Saturday, March 8, 2014

Data Absolutists and the Limits of Privacy

Neil Seeman and Sabrina Tang have blogged about 'Data Absolutists' who believe in the liberation of public data; data to be reviewed by citizen researchers and fed back to "the" public to moderate government services and promote openness.

But if more open data, as promised in the OGP (Open Government Partnership) is such a great thing then what are the limits to online privacy ?   In discussing the utility and costs of information privacy, we could perhaps learn something about where it lives, and where it should live, in our societal machine.


This is an old article (from last year):.  

http://motherboard.vice.com/en_ca/blog/why-a-judge-saying-privacy-is-not-a-right-is-bad-news-for-the-internet


 [NY Judge Richard] Posner likened privacy to a "superior good," one that is not something that is deeply ingrained in human nature, but rather a luxury.

The thrust of the argument is that privacy is a double edged sword because it essentially means concealment. Posner argues that privacy is simply protection to conceal that which we do not want others to know, like arrests, illnesses, etc. In his eyes, it's the right to present the most polished version of ourselves. He asks whether that is a social luxury we are willing to forgo in order to preserve something greater, like security.
So we have an idea here of privacy as an updated form of 'hiding'.  I like that association because it places the social and technical construct of privacy as one of McLuhan's extensions of man - in this case, an extension of our basic social selves.  That means that online privacy serves to address our human feelings: of fear, of modesty, of curiosity for example.   

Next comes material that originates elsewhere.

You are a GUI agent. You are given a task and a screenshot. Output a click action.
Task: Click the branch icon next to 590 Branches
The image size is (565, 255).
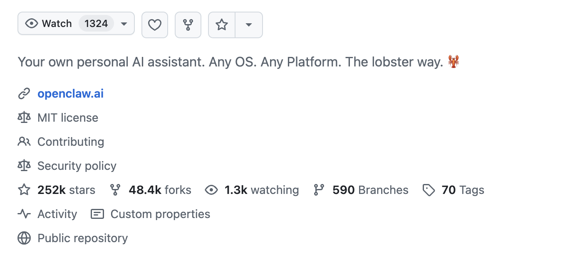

Now we're in the age where your public person is define through your online transactions and behaviors - public and private.  There is still a public and private sphere, that you constantly trade and share with service providers such as Google and Facebook, much as you check your right to privacy when you walk in public, or through a private space owned by someone else.

The opportunities for engaging in public discussion for collective benefit in the same way are immense, as well as from benefiting from public online behaviors but we will need to develop our ideas of privacy a little more and especially recognize that online personas are a certain type of extension of our real selves. 

Sunday, March 2, 2014

Social Dialogue and Designing for Choice



Ok, everyone.  I'm still looking for ideas on finding some wisdom.  Getting some wise thoughts, or even better a wise person that we can all sit down and listen to..  ( Diogenes said it takes a wise man to find a wise man, but didn't talk about the wisdom of me, ie. the guy who's looking for the wise man to find the wise man. )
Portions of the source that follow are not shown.